8575. The conversation between Vinza and Annasara has become longer, much longer than I expected. Some of it will most likely end up in some other place in the story. A couple weekends ago, I wrote for each character what their day to day routine was. This was a fun exercise and it gave me a sense of my characters in motion, living their day, like people do. It’s not something that’s going to be in the novel, but it lets me know what each character is doing at a certain time of the day–their day–and that contributes to the writing, to how each character may be as they interact with each other, to what they’ve just come from doing and what they’re about to do.
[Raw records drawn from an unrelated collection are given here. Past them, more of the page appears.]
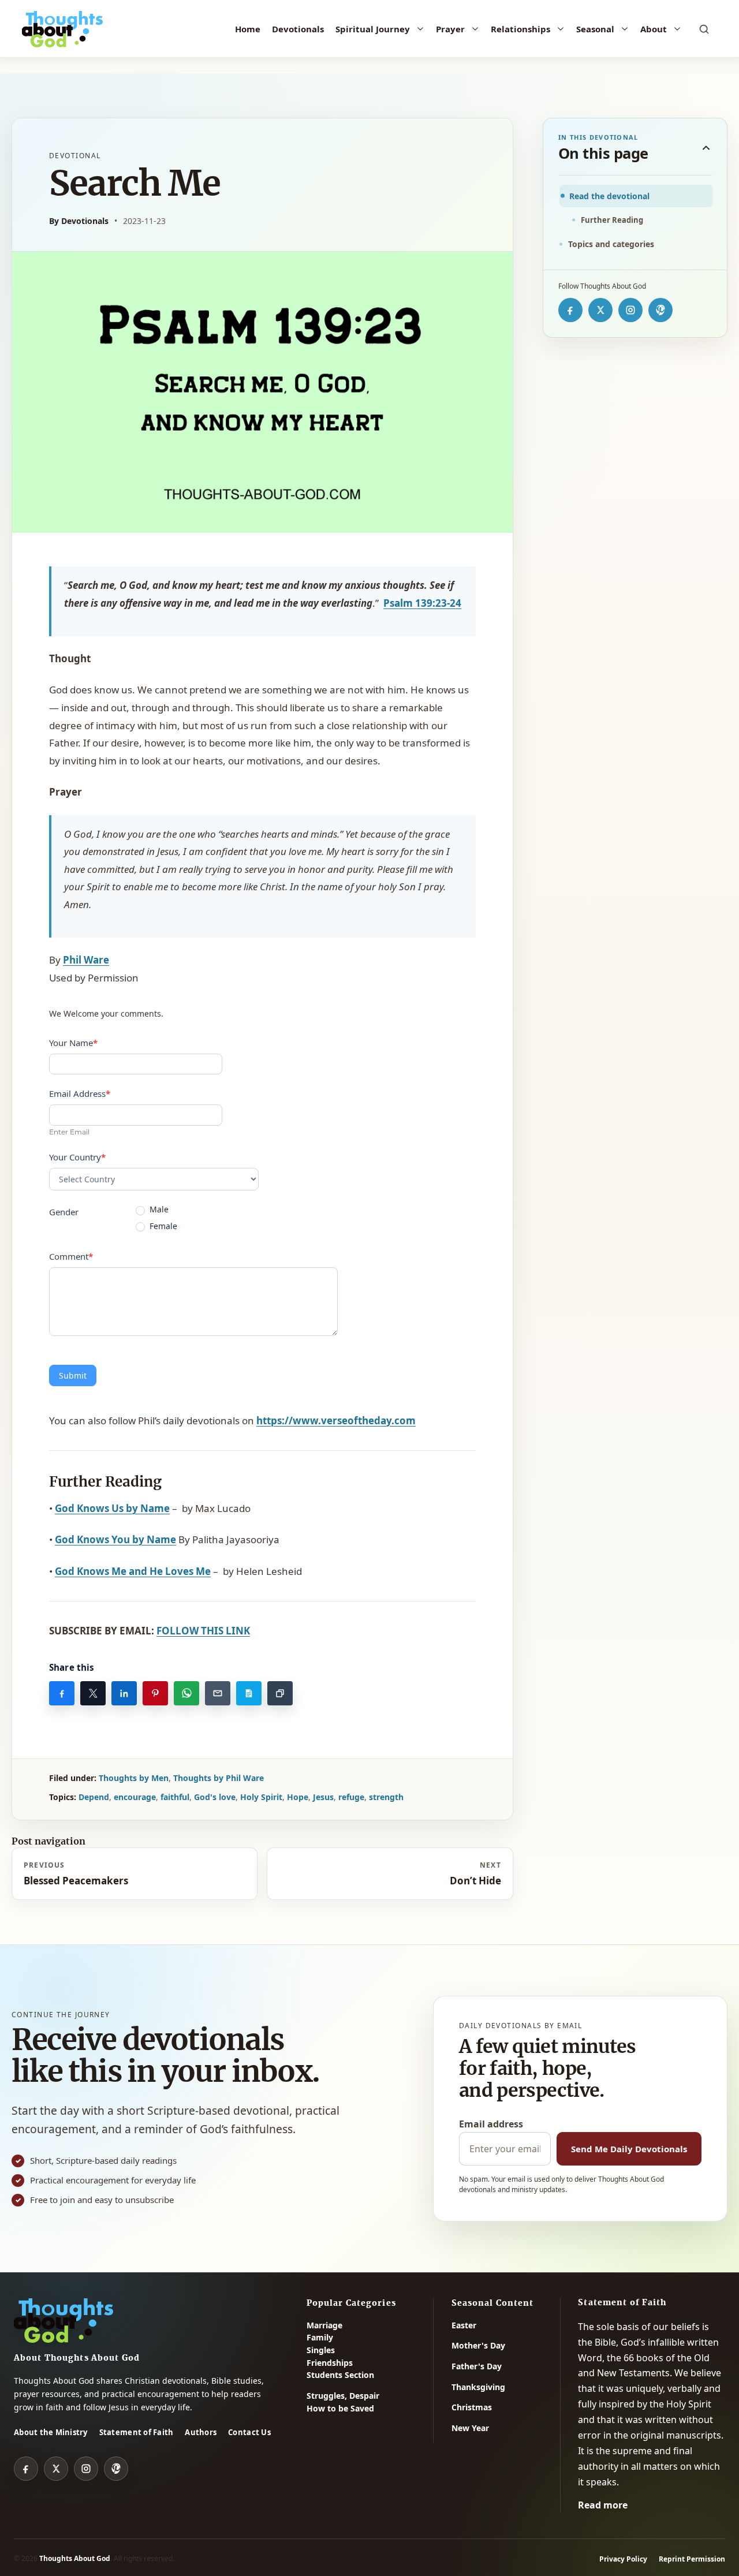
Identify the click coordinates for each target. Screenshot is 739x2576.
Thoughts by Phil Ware (218, 1777)
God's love (215, 1796)
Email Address (79, 1093)
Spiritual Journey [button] (372, 29)
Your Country (77, 1157)
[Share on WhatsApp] (186, 1693)
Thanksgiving (478, 2386)
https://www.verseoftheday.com (336, 1420)
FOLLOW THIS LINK (203, 1630)
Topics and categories (611, 243)
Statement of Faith (136, 2432)
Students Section (340, 2374)
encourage (135, 1796)
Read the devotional (609, 196)
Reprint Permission (692, 2559)
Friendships (330, 2362)
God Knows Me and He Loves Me (133, 1571)
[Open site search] (704, 29)
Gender (64, 1212)
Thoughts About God (74, 2558)
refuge (351, 1796)
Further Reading (612, 220)
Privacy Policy (623, 2559)
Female (162, 1226)
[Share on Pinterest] (155, 1693)
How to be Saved (340, 2408)
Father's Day (476, 2366)
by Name (112, 1508)
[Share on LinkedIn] (124, 1693)
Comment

And, most importantly, it fills that abyss in my head when I face the great white sea.
I’m looking forward to starting the new job and having more of my life back. Thinking back a little, over the past several years, considering how I’ve struggled for years to give priority to my writing and how I’ve resented jobs, I think I must change my attitude and stop seeing the job as the Enemy–the enemy of my time, my writing, my desire to have a writing life.
A change in attitude, in perspective, will help me breathe easier, will turn the day job from a mountain I have to climb everyday–endlessly it seems–to a valley through which I walk, and the writing will slip smoothly into place, a part of that valley until it is all of that valley.
This job will demand more of me than the one I’m leaving, and I don’t mind about getting home late since all I do anyway is flop in bed and watch a dvd or read. My brain will be useless for anything but the least demanding of endeavors. As I said to Michelle, writing should not be forced into one’s life, but fit into one’s life.
The morning time will be a boon, but only if I change my attitude and let go of the internalized resentment of daily work away from home.